C, D Expression of HA-Ub^{K6 only} impairs parkin-mediated mitophagy. U2OS-GFP-parkin cells were transfected with either HA-Ub^wild-type, HA-Ub^{K6 only}, or HA-Ub^K6R (2 μg) for 60 h (C). Cells were treated with CCCP for 24 h and fixed. Immunofluorescence images of cells were acquired after staining for HA and TOM20. After 24 h treatment with CCCP, the percentage of HA-positive cells negative for TOM20 staining was quantified (D). Experiments were blinded and performed in triplicate with 100 cells analyzed for each condition. For statistical analysis, a two-way ANOVA with Tukey post-test was performed, **P < 0.01.

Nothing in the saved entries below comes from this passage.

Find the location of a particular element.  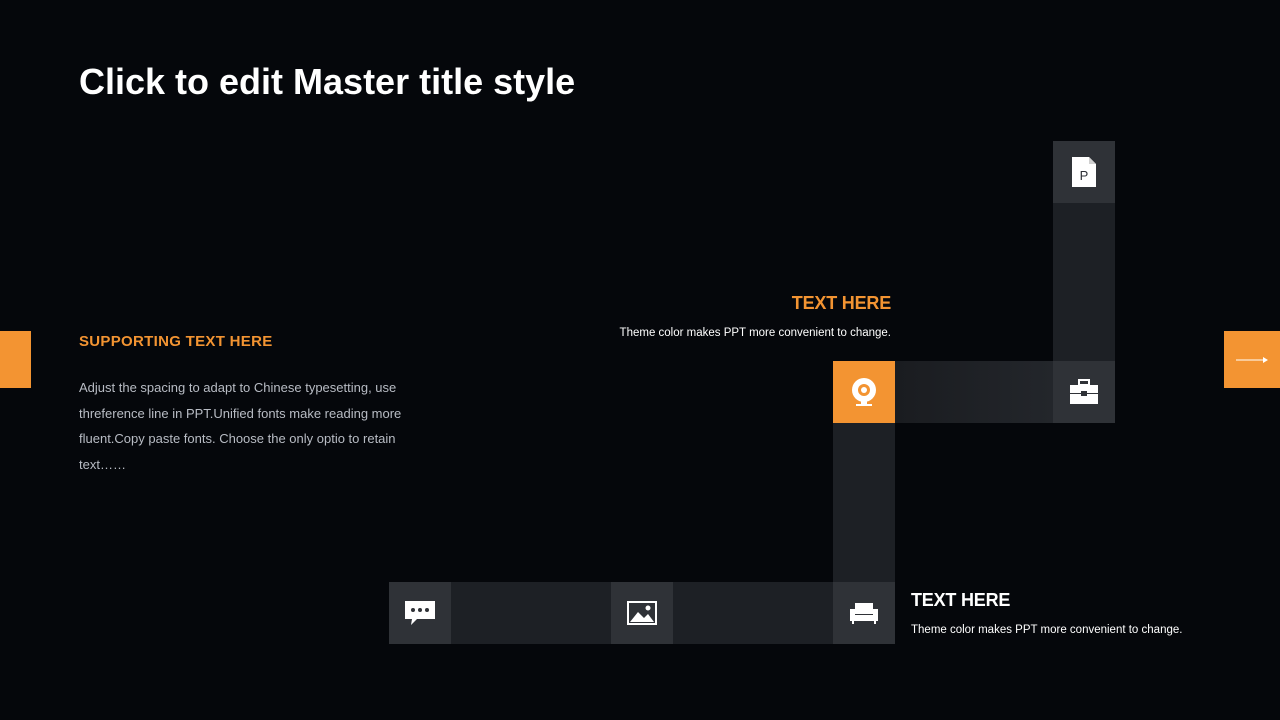

tile-sofa is located at coordinates (864, 613).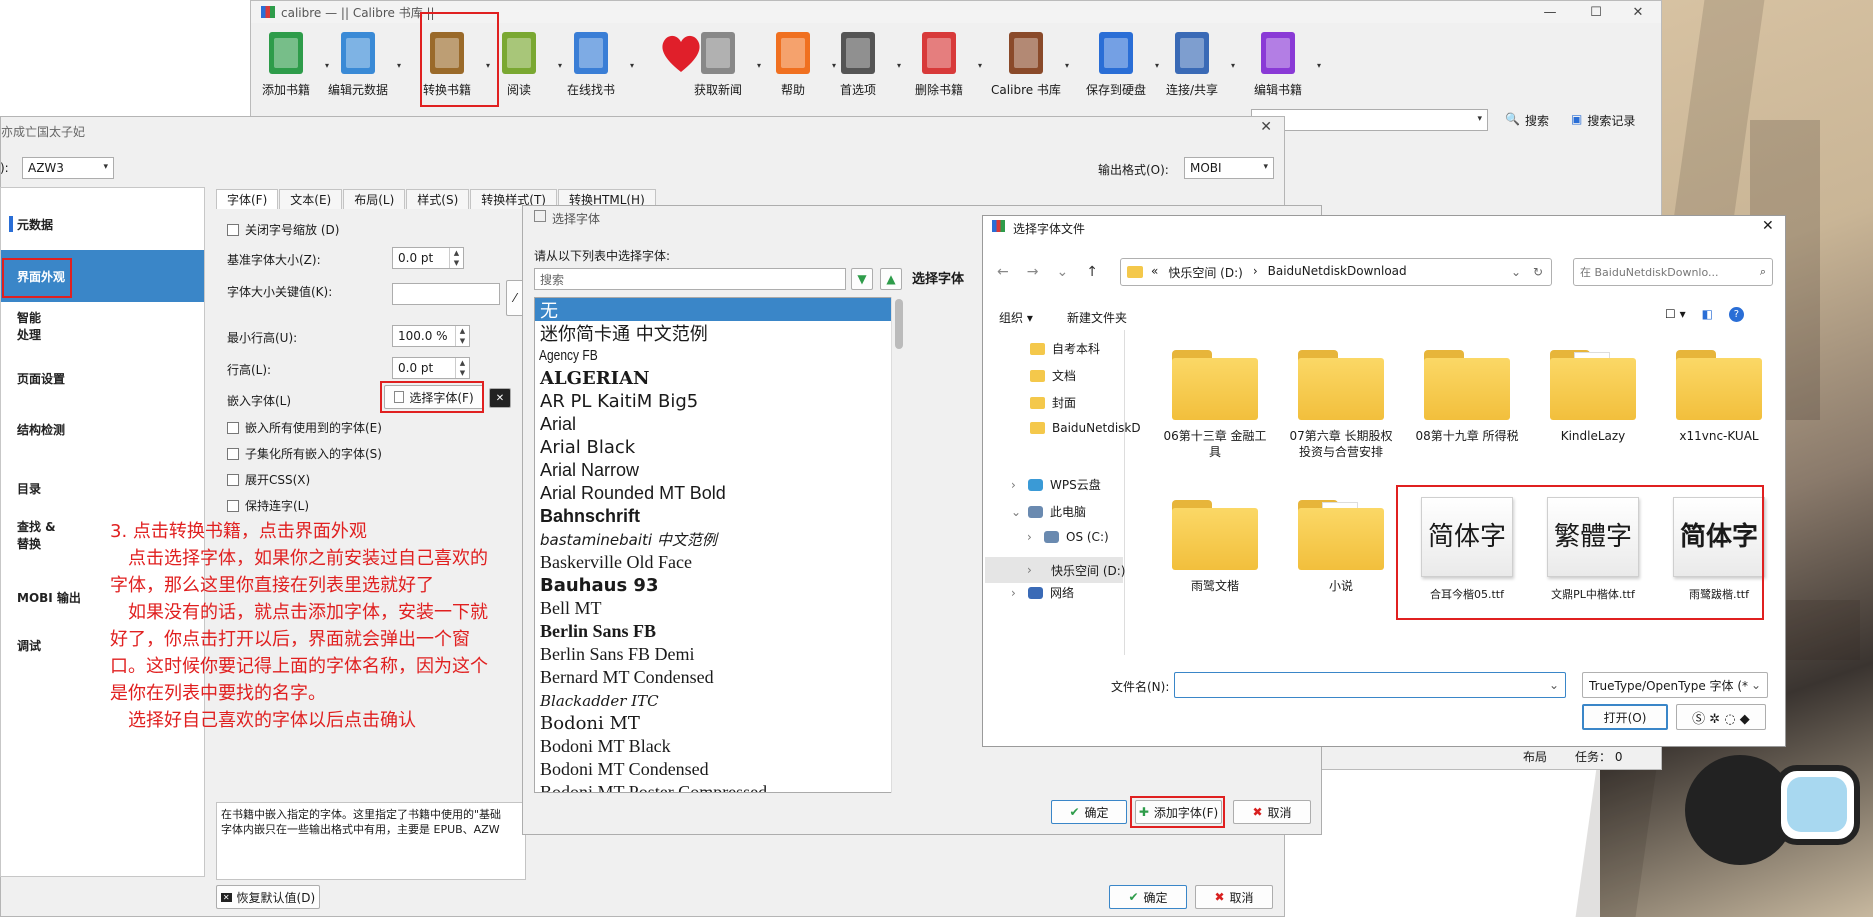  I want to click on address-bar: « 快乐空间 (D:) › BaiduNetdiskDownload ⌄ ↻, so click(1336, 272).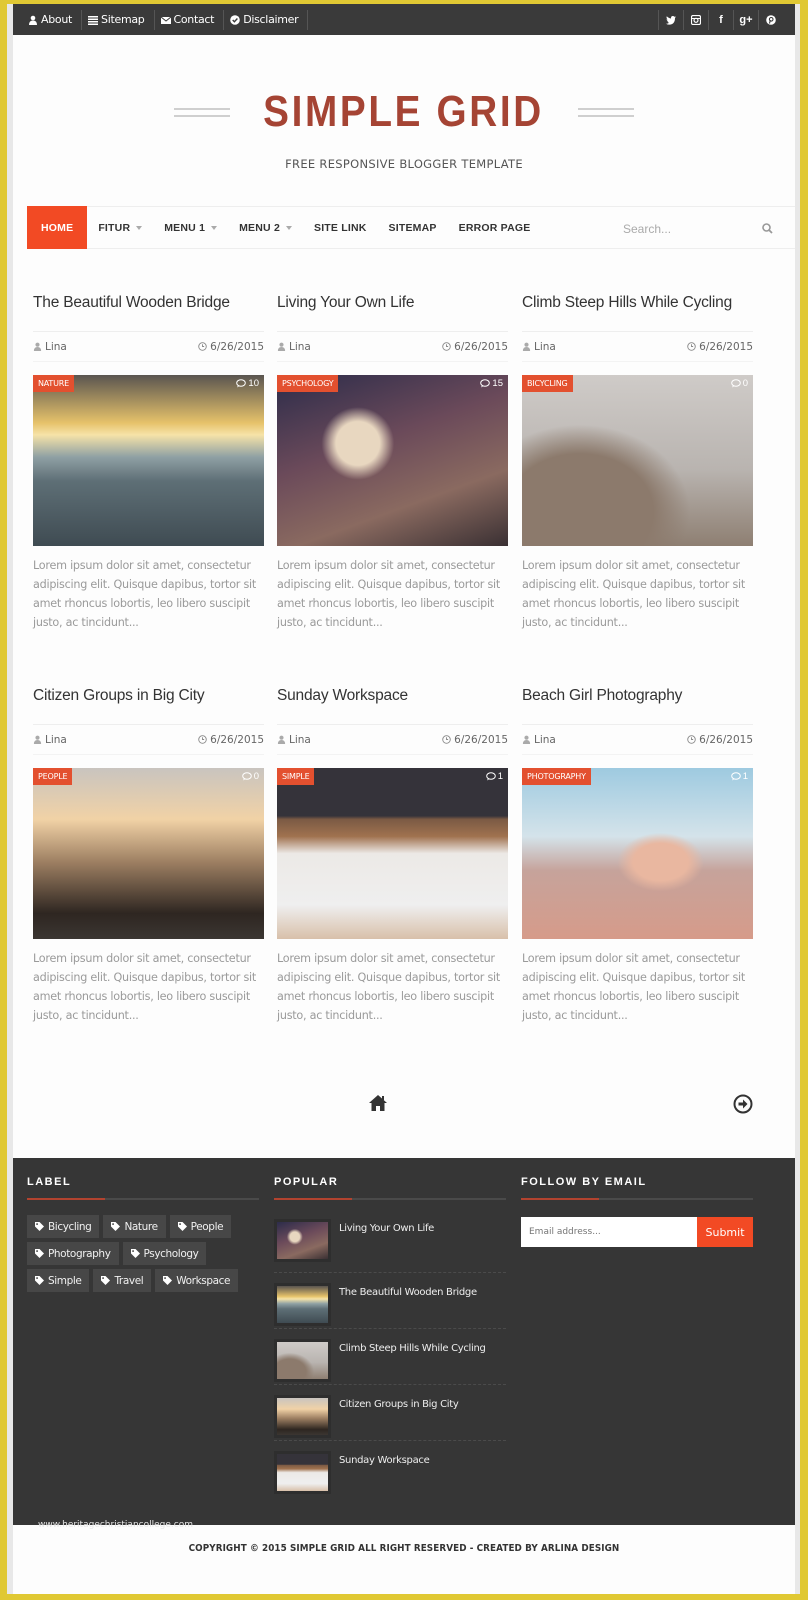  Describe the element at coordinates (122, 1280) in the screenshot. I see `label-tag: Travel` at that location.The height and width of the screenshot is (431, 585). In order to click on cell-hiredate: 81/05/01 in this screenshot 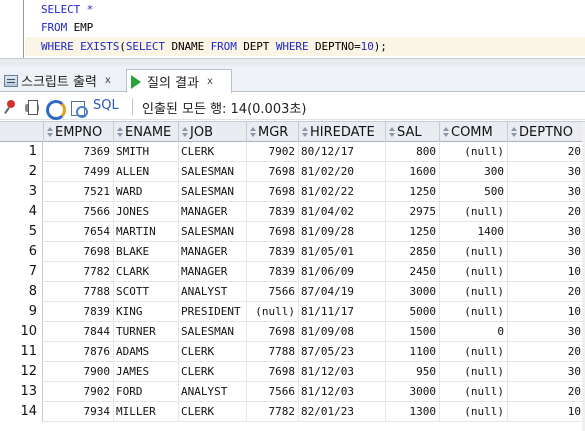, I will do `click(342, 252)`.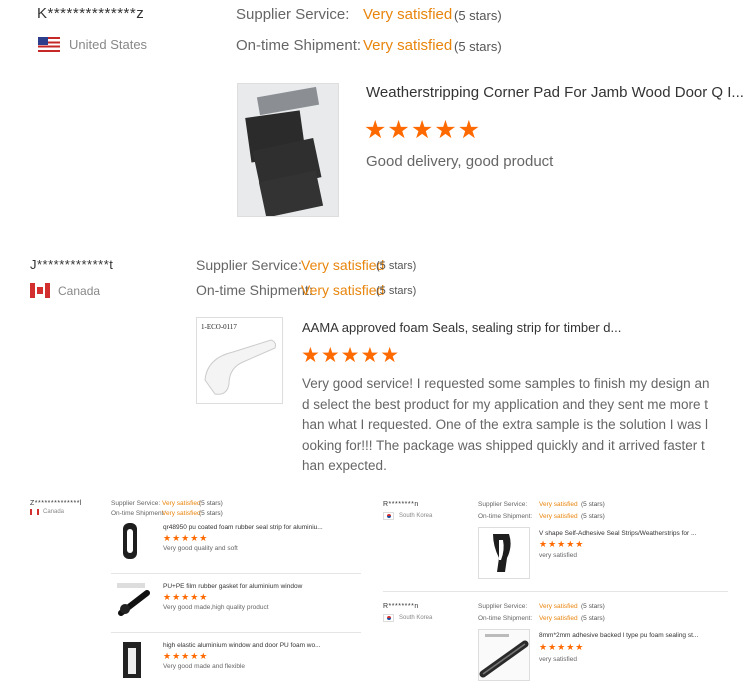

E Schematic for how USP8 knockdown delays parkin-mediated mitophagy. At steady state, parkin is auto-inhibited with minimal levels of auto-ubiquitination observed. Ub chains that do form can be removed by USP8 acting upon the K6 linkages within these conjugates. However, when USP8 is absent, Ub conjugates persist on parkin, whose presence appears to delay parkin recruitment onto depolarized mitochondria by impeding the interaction of parkin with either PINK1/phosphorylated Ub or another parkin activating protein. During mitophagy, a robust increase in parkin auto-ubiquitination occurs, followed by removal of Ub conjugates and subsequent clearance of damaged mitochondria. When USP8 is knocked down, these chains are now left intact. Thus, their presence delays parkin-mediated clearance by potentially impeding parkin from interacting with p62, LC3, or another autophagic adaptor protein required for the successful completion of mitophagy.